There’s no by-hand embroidery done at TCB. Each project is produced on the machines, which can use computer programs and digital images to reproduce logos, names, designs and art work – in a variety of thread colors -- on clothing, hats, promotional items or keepsakes. The shop has hundreds of clients, including schools, teams and businesses, mostly from the East County.

Their work varies. As Vickie says, every project is different and every garment provides a new palette.

“It’s not an exact art,” she says.

In December, business will pick up as customers want names stitched into Christmas stockings and gifts. And, throughout the year, they do big orders for companies, who need hundreds of items. Several times each year, for instance, they embroider new logos onto the shirts of employees who work at San Diego’s Air and Space Museum to reflect the changing exhibits there.

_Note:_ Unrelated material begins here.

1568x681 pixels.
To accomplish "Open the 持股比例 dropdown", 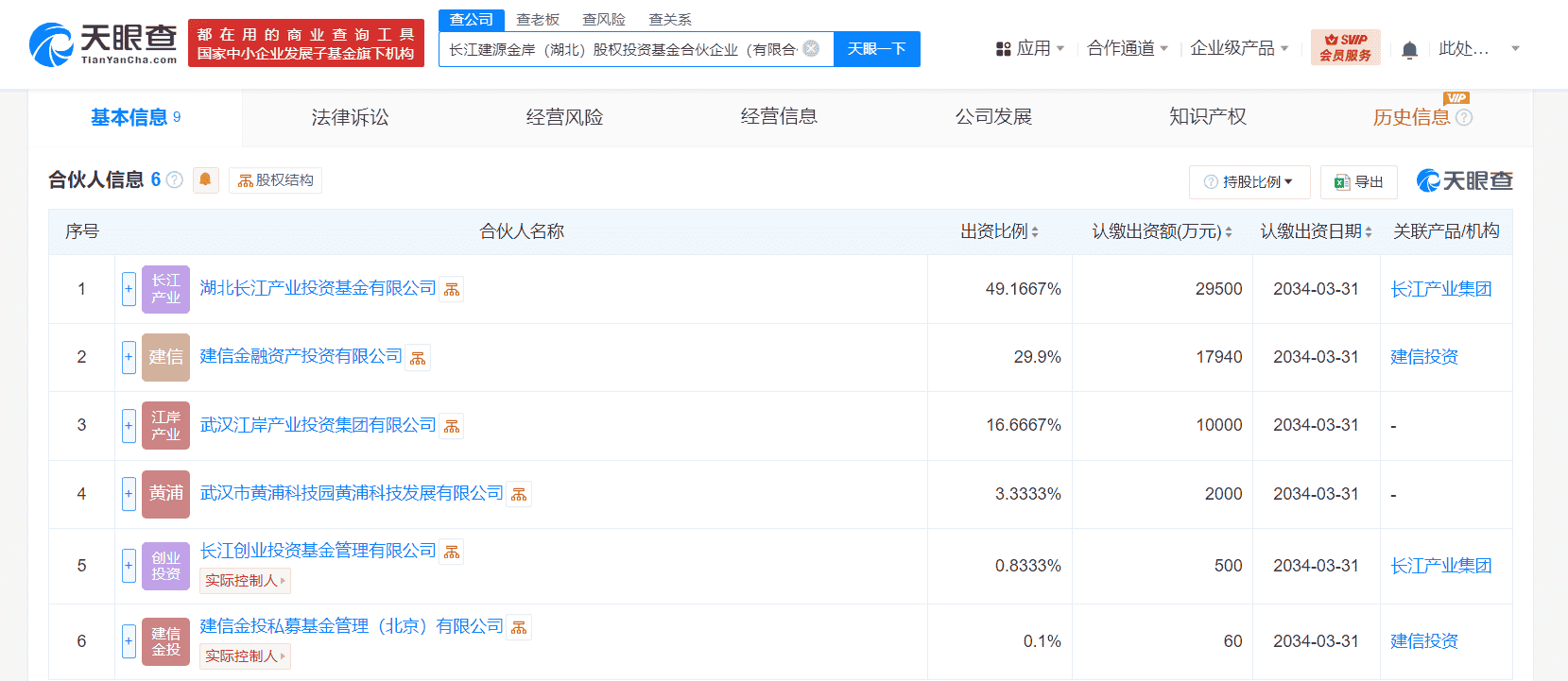I will [x=1249, y=181].

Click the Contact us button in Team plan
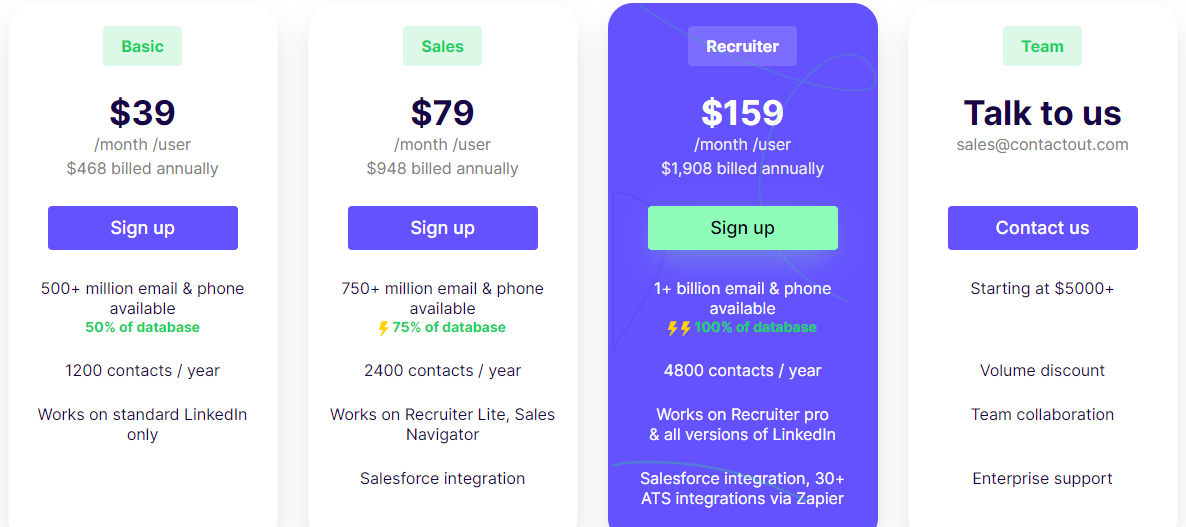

The most unusual request Vickie has ever handled came about 10 years ago when a man wanted to make the tattoo on his shoulder his business logo.

He provided a picture of it (a tribal-style sun design), TCB digitized it and created exactly what he wanted.

“He loved it,” she says.

Togetherness

Vickie, who grew up in Casa de Oro, says she’s always been “crafty,” with a desire to be creative artistically. After spending several years in nursing, she said she needed to try something new and fell in love with embroidery.

“The first time I saw an embroidering machine I couldn’t wait to get my hands on it,” she says.

Vern, who grew up in the South Bay, worked for many years for one printing company. On the side, he played bass guitar in a band.

In 2002, they came together through an online dating site, with their first date being right across the street from TCB at a bar where Vern played. They’ve been married seven years, and the two spend much of their time together. They’re either at work,  participating in activities with their church or they’re at Disneyland.

For the Rays it truly is the happiest place on Earth.

“Some people like cruises or going to Europe,” says Vern. “You can find us at Disneyland.”

They make the drive to Anaheim as often as they can, using their annual passes. Sometimes when they close on Fridays they’ll look at each other and decide to go up “to have a date night.” It’s the same on weekends, or the one Monday each month they close the shop to have a three-day weekend together. Disneyland, here they come.

The transition to owning and operating their business – taking it over during tough economic times – did bring new stresses to their lives.

Always before, Vickie and Vern just went to work, did their jobs and went home. Now? They worry about everything.

Yet they say owning TCB is rewarding.

“It is,” says Vickie. “Now we’re two years into it. The first year, I don’t know if I would have said that it was (rewarding). It was a lot of adjustment, a lot of learning, a lot more responsibility than I was used to carrying.

“But yeah, at the end of the second year I can say that it’s been worth it. And we have the best customers in the world.”